Im zweiten Fall (BGH, 09.05.2019, 4 StR 578/18) hatte das Landgericht Freiburg den Angeklagten u.a. wegen schweren sexuellen Missbrauchs von Kindern in 14 Fällen zu einer Gesamtfreiheitsstrafe von zehn Jahren verurteilt. Von der Anordnung der Unterbringung des „an einer Sexualpräferenzstörung in Form einer Pädophilie leidenden Angeklagten“ in der Sicherungsverwahrung oder deren Vorbehalt hatte das Landgericht abgesehen.

Auch damit war der 4. Strafsenat nicht einverstanden. Das Landgericht habe „die Prüfung der Hangtäterschaft mit Elementen der Gefahrenprognose vermischt und sich dadurch den Blick für die im Rahmen der Hangtäterschaft erforderliche umfassende Vergangenheitsbetrachtung der Persönlichkeit des Angeklagten und der von ihm begangenen Taten verstellt“.

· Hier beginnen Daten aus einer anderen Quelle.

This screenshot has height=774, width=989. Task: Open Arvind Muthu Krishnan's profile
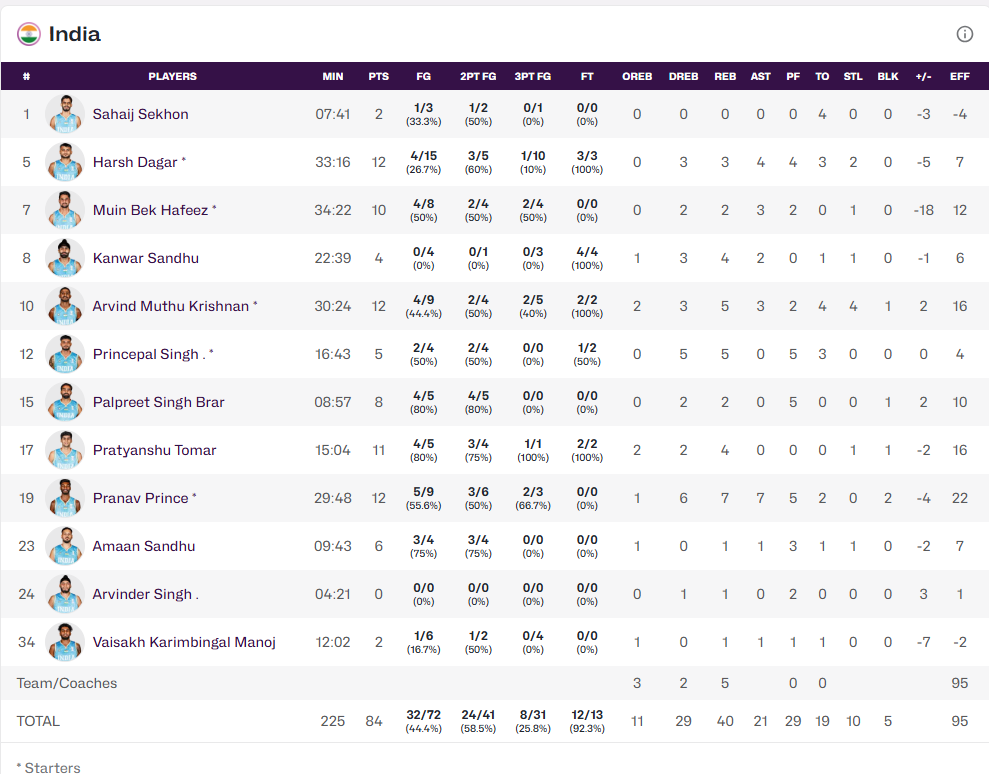pyautogui.click(x=170, y=306)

Der Rechtsbegriff des Hangs im Sinne des § 66 Abs. 1 Satz 1 Nr. 4 StGB, so der Senat, bezeichne „einen eingeschliffenen inneren Zustand, der den Täter immer wieder neue Straftaten begehen lässt. Ein Hang liegt bei demjenigen vor, der dauerhaft zur Begehung von Straftaten entschlossen ist oder aufgrund einer fest eingewurzelten Neigung immer wieder straffällig wird, wenn sich die Gelegenheit dazu bietet. Hangtäter ist auch derjenige, der willensschwach ist und aus innerer Haltlosigkeit Tatanreizen nicht zu widerstehen vermag. Das Vorliegen eines Hangs im Sinne eines gegenwärtigen Zustands ist vom Tatgericht auf der Grundlage einer umfassenden Vergangenheitsbetrachtung in eigener Verantwortung wertend festzustellen.“
Wenn ein Hang vorliege, sei „im Rahmen der Gefährlichkeitsprognose die Wahrscheinlichkeit dafür einzuschätzen, ob sich der Täter in Zukunft trotz Vorliegen eines Hangs erheblicher Straftaten enthalten kann oder nicht. Der Hang ist dabei nur ein – wenngleich wesentliches – Kriterium, das auf eine Gefährlichkeit des Angeklagten hindeutet und als prognostisch ungünstiger Gesichtspunkt in die Gefährlichkeitsprognose einzustellen ist“. Prognostische Erwägungen seien also erst in einem zweiten Schritt im Rahmen der Gefährlichkeitsprognose anzustellen. Stattdessen habe das Landgericht „die Ablehnung eines Hangs mit prognostischen Erwägungen und unter Bezugnahme auf eine Reihe von protektiven Faktoren begründet“ und „damit verkannt, dass mögliche positive Wirkungen eines künftigen erstmaligen längeren Strafvollzugs sowie die Wirkungen von Therapieangeboten in der Haft zur Verneinung eines Hangs nicht herangezogen werden dürfen“. Für die Hangtäterschaft sei „maßgeblich auf den Urteilszeitpunkt abzustellen; künftige, noch ungewisse Entwicklungen haben außer Betracht zu bleiben.“
Es sei „nicht auszuschließen, dass das neue Tatgericht zu Feststellungen gelangt, welche die Annahme oder die Wahrscheinlichkeit eines Hangs und die Annahme oder Wahrscheinlichkeit tragen, der Angeklagte werde künftig den Anlassdelikten vergleichbare schwere sexuelle Missbrauchstaten zum Nachteil von Kindern begehen.“ Über den Maßregelausspruch müsse daher neu verhandelt und entschieden werden.